[Stored data]
* * *

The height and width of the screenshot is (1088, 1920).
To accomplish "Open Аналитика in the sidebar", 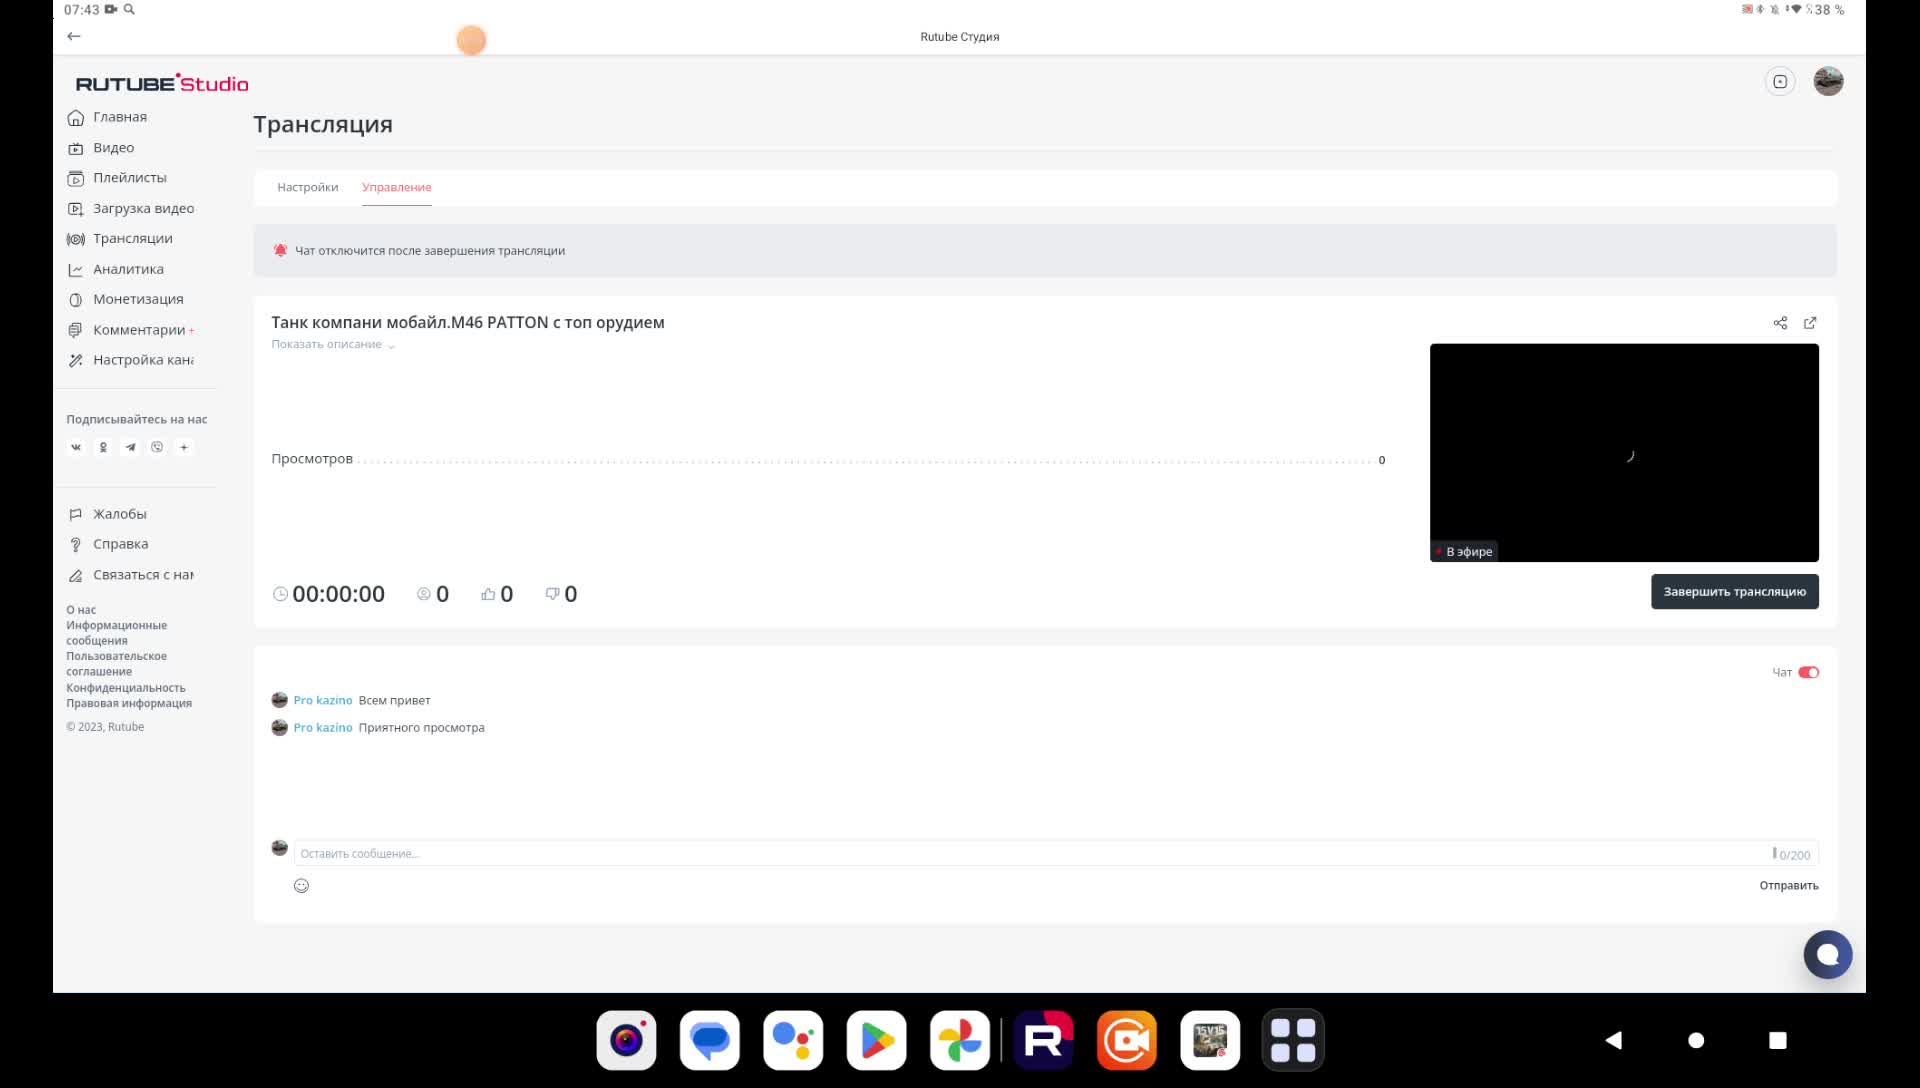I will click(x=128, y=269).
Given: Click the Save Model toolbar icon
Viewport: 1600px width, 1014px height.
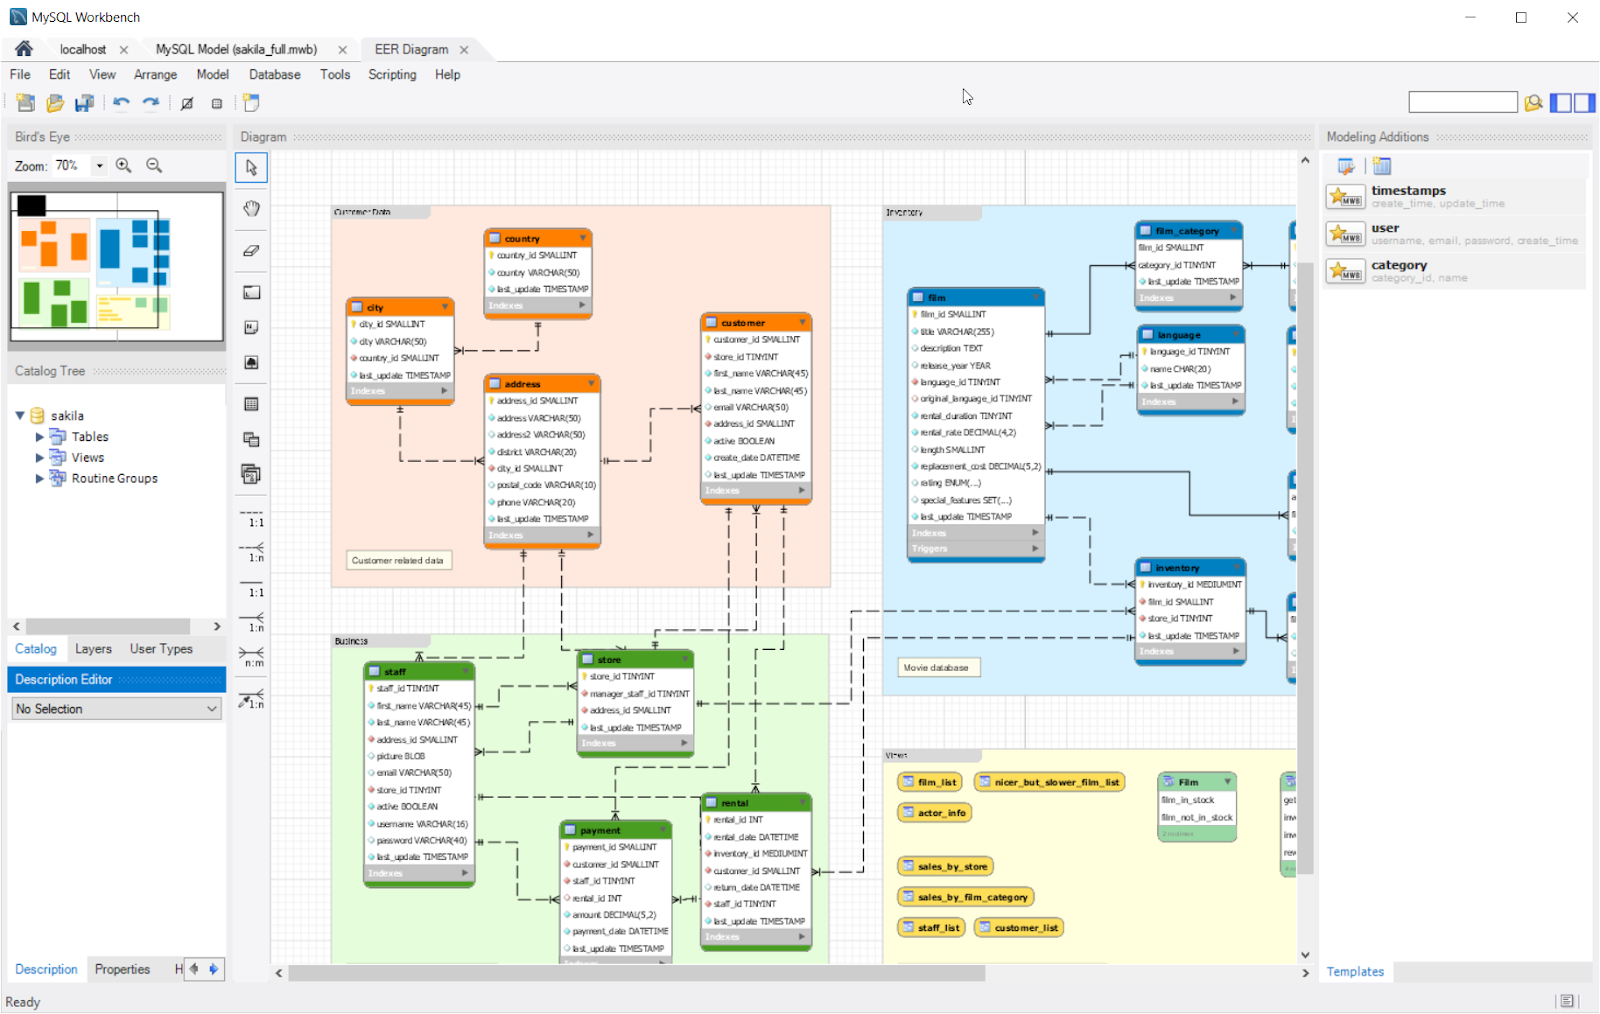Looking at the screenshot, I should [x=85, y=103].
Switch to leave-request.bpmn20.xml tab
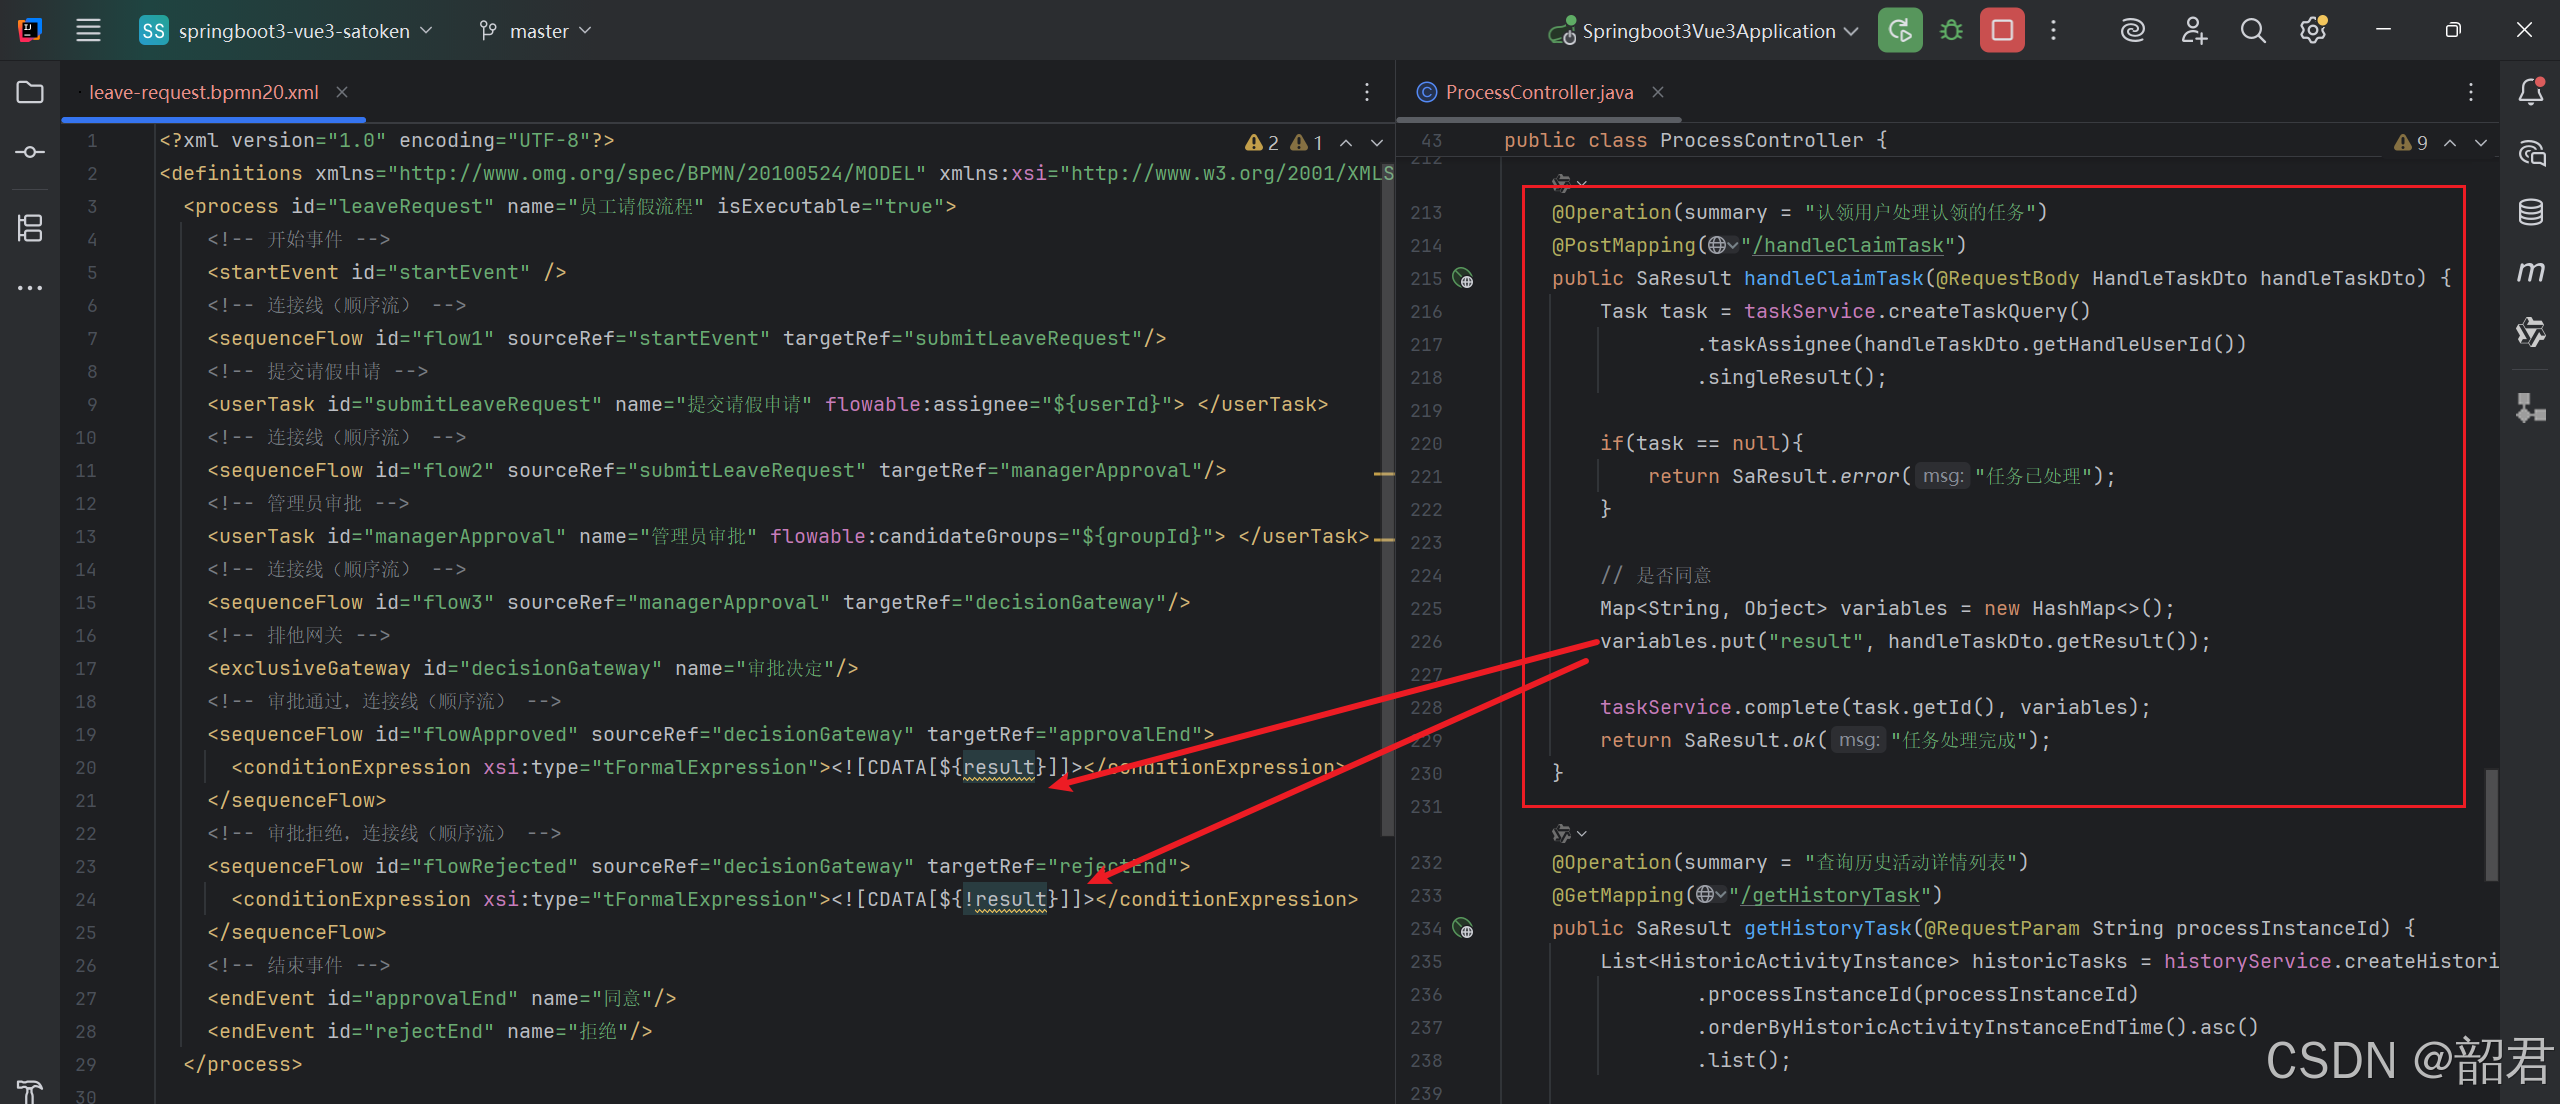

* * *

> **Task requirements**
Without any pictures, please write out the lines from the one containing "Given: Click the Save Model toolbar icon" through the final line of the data, exactly and inclusive of both ends.

> **Solution**
Given: Click the Save Model toolbar icon
Viewport: 1600px width, 1014px height.
Looking at the screenshot, I should [x=85, y=103].
Switch to leave-request.bpmn20.xml tab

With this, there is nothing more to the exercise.